I have 3 Charts, Region, Product, Store.
When I click (Cross highlight) one of the items in the Region Chart the Product chart throws out that error, but the strange thing is that the Store chart doesnt.

Any Idea how to get past this?

I have been told to use a Calendar table, however when I change the MAIN_SALES[DATE] to Calendar[DATE] I get completely incorrect results. The Calendar Table has a relationship to the DATE in the MAIN_SALES Table (Date to Date). The MAIN_SALES table does not have alot of dates and there are gaps between the dates.
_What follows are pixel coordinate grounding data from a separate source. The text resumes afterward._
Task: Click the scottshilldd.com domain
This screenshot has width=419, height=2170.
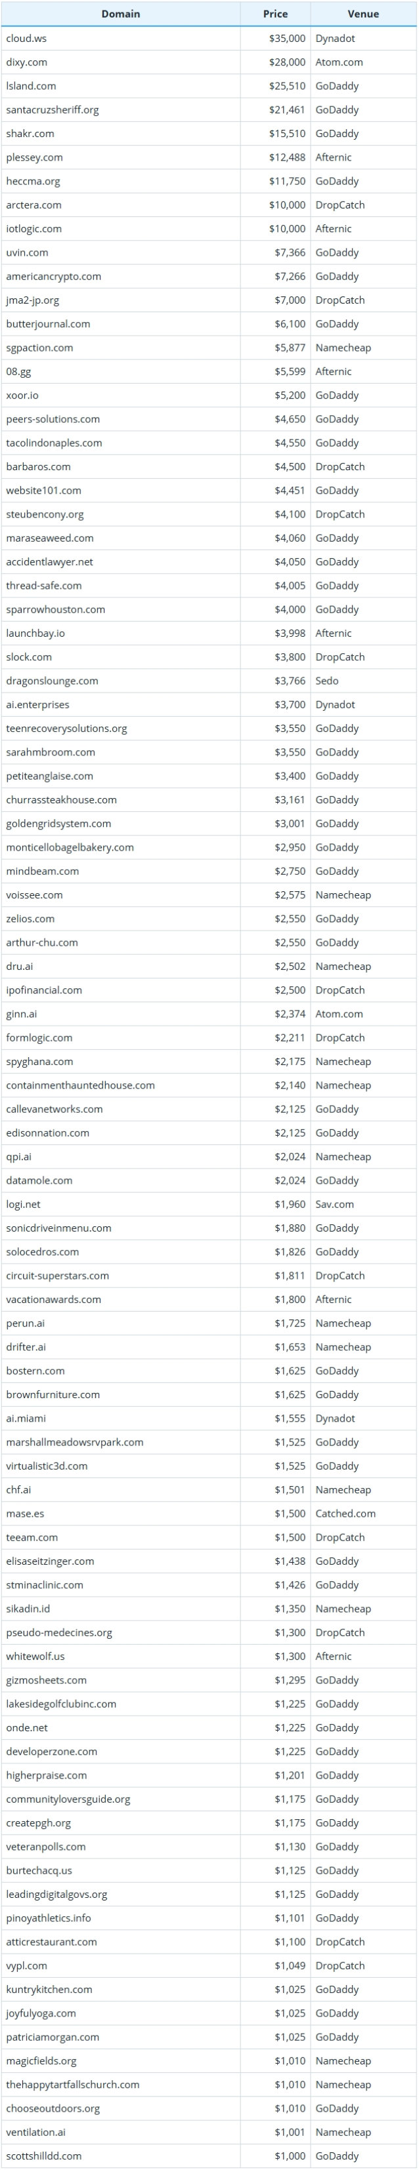Action: pyautogui.click(x=44, y=2156)
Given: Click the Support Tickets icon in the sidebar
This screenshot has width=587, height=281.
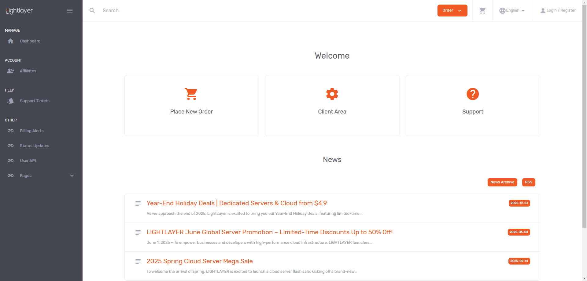Looking at the screenshot, I should point(11,101).
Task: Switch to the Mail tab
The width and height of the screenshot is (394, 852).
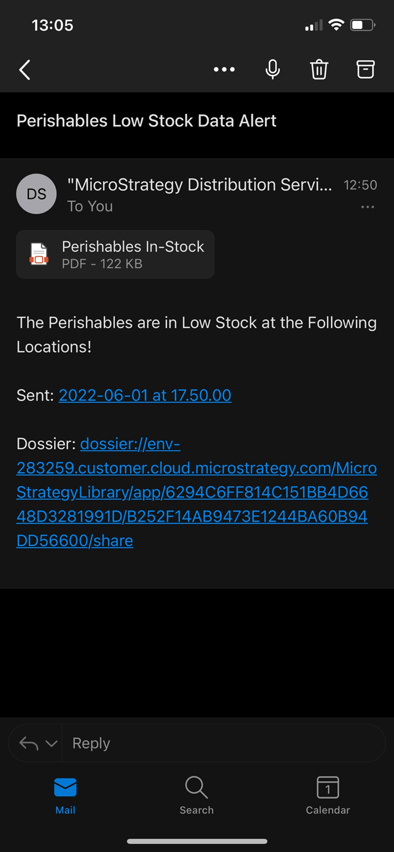Action: 65,795
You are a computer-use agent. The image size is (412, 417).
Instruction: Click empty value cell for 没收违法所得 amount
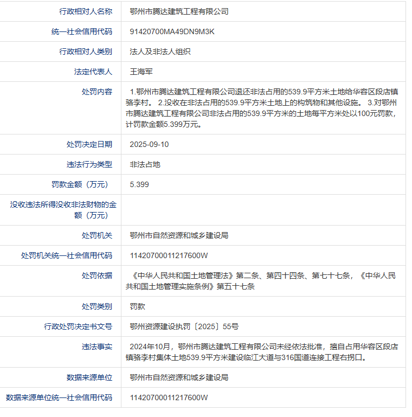click(x=262, y=210)
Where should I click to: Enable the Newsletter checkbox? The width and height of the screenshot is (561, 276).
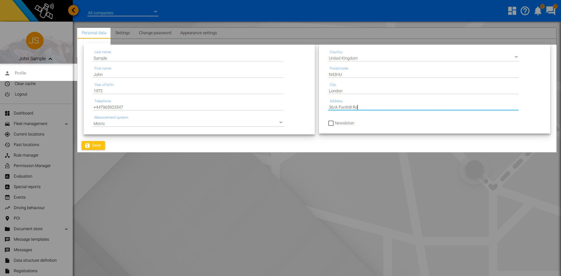coord(331,123)
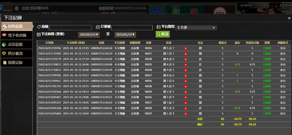Play video replay for order 250114215719782

[x=185, y=48]

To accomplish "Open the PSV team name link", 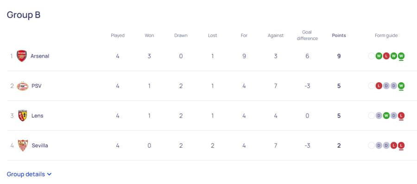I will (37, 86).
The Calendar table that I created starts from the Year 1990 to 2030. 

What I doing wrong?


----------



## anvg (Jun 10, 2016)

Hi
Maybe https://www.sqlbi.com/articles/time-intelligence-in-power-bi-desktop/  can help you.
Regards,


----------



## akice (Jun 12, 2016)

If you created a separate contiguous Calendar table and have it linked to MAIN_SALES[Date] like you note above,  are you using columns from the Calendar table in rows/columns/filters/slicers (and not MAIN_SALES[Date])?    If so then it should work.  As commented before, time intelligence functions in Dax work by sliding the range of dates visible in the current filter context.  Because of that many functions require contiguous dates (which is why you are getting an error message).  But if using complete Calendar table, you shouldn't get this problem.


----------